### WHAT THIS TASK INVOLVES
Word for word, restate the lines of the data from the first through the one containing "[Facebook] (402, 803)", and nothing else.

*** Block opens ***

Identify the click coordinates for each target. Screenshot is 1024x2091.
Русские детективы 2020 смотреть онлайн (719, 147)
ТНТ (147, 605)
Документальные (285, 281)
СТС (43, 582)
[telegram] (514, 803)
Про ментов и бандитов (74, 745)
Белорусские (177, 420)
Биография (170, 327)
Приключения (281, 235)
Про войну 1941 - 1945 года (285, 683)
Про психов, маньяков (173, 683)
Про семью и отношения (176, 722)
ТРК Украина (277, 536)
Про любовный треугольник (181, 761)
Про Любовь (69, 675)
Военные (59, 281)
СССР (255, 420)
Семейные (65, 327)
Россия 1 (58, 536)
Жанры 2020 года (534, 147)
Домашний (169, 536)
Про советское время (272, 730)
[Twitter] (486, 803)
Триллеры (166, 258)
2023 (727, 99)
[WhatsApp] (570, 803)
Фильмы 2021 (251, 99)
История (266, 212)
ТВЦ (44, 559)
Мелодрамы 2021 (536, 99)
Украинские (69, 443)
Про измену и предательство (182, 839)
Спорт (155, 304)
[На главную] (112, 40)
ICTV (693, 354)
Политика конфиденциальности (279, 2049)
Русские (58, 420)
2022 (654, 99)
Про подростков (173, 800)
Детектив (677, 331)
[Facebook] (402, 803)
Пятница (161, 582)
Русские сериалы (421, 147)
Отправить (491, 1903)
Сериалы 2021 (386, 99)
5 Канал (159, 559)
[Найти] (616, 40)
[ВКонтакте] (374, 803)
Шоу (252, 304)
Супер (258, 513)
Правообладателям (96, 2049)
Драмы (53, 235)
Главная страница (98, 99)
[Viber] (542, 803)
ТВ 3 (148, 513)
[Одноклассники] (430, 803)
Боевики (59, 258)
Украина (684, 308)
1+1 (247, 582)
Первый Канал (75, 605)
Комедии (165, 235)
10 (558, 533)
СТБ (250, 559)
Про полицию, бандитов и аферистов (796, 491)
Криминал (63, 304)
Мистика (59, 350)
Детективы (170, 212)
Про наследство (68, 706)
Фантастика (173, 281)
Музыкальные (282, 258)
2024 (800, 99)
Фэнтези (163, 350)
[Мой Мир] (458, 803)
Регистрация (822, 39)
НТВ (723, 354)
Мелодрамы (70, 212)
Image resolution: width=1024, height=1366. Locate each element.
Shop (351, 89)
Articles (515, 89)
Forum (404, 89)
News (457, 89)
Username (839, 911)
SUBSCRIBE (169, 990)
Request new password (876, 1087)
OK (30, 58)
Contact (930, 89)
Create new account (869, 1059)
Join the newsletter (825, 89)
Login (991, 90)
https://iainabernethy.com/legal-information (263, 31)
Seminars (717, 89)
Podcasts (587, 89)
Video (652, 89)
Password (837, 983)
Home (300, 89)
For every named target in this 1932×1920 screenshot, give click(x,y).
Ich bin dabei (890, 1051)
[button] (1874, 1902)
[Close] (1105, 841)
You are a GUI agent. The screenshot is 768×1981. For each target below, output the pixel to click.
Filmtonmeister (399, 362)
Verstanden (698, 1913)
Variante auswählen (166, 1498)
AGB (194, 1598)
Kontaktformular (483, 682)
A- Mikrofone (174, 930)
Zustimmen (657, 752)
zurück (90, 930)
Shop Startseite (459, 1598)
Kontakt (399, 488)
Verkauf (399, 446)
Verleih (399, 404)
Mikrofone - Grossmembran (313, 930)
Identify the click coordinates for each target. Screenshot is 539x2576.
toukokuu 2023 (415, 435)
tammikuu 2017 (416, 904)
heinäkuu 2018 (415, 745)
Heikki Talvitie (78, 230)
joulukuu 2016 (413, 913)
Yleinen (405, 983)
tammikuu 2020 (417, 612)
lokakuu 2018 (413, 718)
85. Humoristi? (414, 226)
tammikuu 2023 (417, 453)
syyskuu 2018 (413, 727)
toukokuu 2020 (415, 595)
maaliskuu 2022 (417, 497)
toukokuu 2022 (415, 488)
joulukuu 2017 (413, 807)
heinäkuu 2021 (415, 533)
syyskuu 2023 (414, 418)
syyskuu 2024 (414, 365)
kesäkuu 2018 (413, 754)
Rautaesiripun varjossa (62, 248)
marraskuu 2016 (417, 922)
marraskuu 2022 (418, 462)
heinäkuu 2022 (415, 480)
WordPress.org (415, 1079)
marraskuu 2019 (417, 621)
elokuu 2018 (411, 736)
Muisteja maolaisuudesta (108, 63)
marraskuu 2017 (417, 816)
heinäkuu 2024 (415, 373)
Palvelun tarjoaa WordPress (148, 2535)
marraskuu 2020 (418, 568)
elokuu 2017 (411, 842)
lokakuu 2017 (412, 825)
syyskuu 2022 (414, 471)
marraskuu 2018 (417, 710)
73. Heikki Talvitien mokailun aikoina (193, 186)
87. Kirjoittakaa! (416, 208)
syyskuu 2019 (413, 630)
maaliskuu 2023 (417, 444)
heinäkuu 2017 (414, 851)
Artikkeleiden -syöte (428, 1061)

*** Block closes ***

### SOLUTION FOR THIS PROBLEM
Identify the click coordinates for each target. Screenshot is 1024x2091.
Русские детективы 2020 смотреть онлайн (719, 147)
ТНТ (147, 605)
Документальные (285, 281)
СТС (43, 582)
[telegram] (514, 803)
Про ментов и бандитов (74, 745)
Белорусские (177, 420)
Биография (170, 327)
Приключения (281, 235)
Про войну 1941 - 1945 года (285, 683)
Про психов, маньяков (173, 683)
Про семью и отношения (176, 722)
ТРК Украина (277, 536)
Про любовный треугольник (181, 761)
Про Любовь (69, 675)
Военные (59, 281)
СССР (255, 420)
Семейные (65, 327)
Россия 1 (58, 536)
Жанры 2020 года (534, 147)
Домашний (169, 536)
Про советское время (272, 730)
[Twitter] (486, 803)
Триллеры (166, 258)
2023 (727, 99)
[WhatsApp] (570, 803)
Фильмы 2021 (251, 99)
История (266, 212)
ТВЦ (44, 559)
Мелодрамы 2021 (536, 99)
Украинские (69, 443)
Про измену и предательство (182, 839)
Спорт (155, 304)
[На главную] (112, 40)
ICTV (693, 354)
Политика конфиденциальности (279, 2049)
Русские (58, 420)
2022 (654, 99)
Про подростков (173, 800)
Детектив (677, 331)
[Facebook] (402, 803)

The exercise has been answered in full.